My beef with book clubs has always been this: We rarely talk about the book! Oftentimes members don’t even read the book, and, aside from the last group I was a part of, most meet at the end of the day or week and are more an outlet for friendly gossip and commiseration than uplifting, curious discussion.

The horror, I know. Don’t get me wrong: I believe any opportunity to meet with the people in your life is valuable and precious. And we’re all busy. Sometimes the end of the day or week is all we’ve got, and if you only want to allot a small portion of that time to discussing Anna Karenina, I get it.

Mornings signify newness though. They set the tone for the rest of your day.

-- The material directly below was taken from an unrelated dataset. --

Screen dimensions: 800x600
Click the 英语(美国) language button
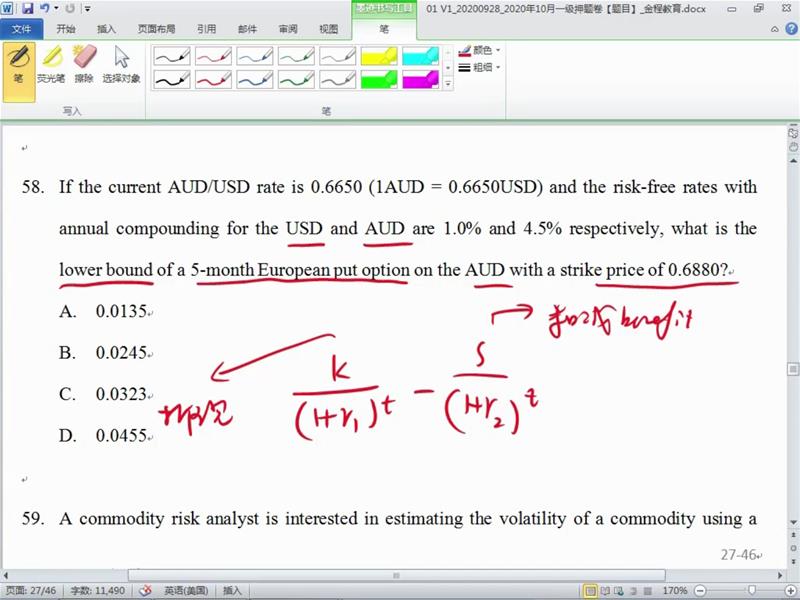point(186,591)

The founder of a publishing firm in my city used to host an open breakfast club that met every Monday morning—because Mondays sometimes suck, but they suck a little less when you’re talking and laughing with friends.

I’m the furthest thing from Cathy Sunshine, but even I can’t think of a better way to start, say, a Friday than to meet up at a local coffee shop with friends to talk about books, ideas, life.

“It’s so important to have improvisation in cities,” Ulrich said.

While we aren’t all morning people and don’t need to be (and some of us, because of work or family, simply can’t be), a Brutally Early Book Club—even one brutally early book club meeting every few months—might shine a new light on group gatherings and discussions. It might even make your day brighter.

…or maybe it’ll just be me at the coffee shop by myself. We’ll see!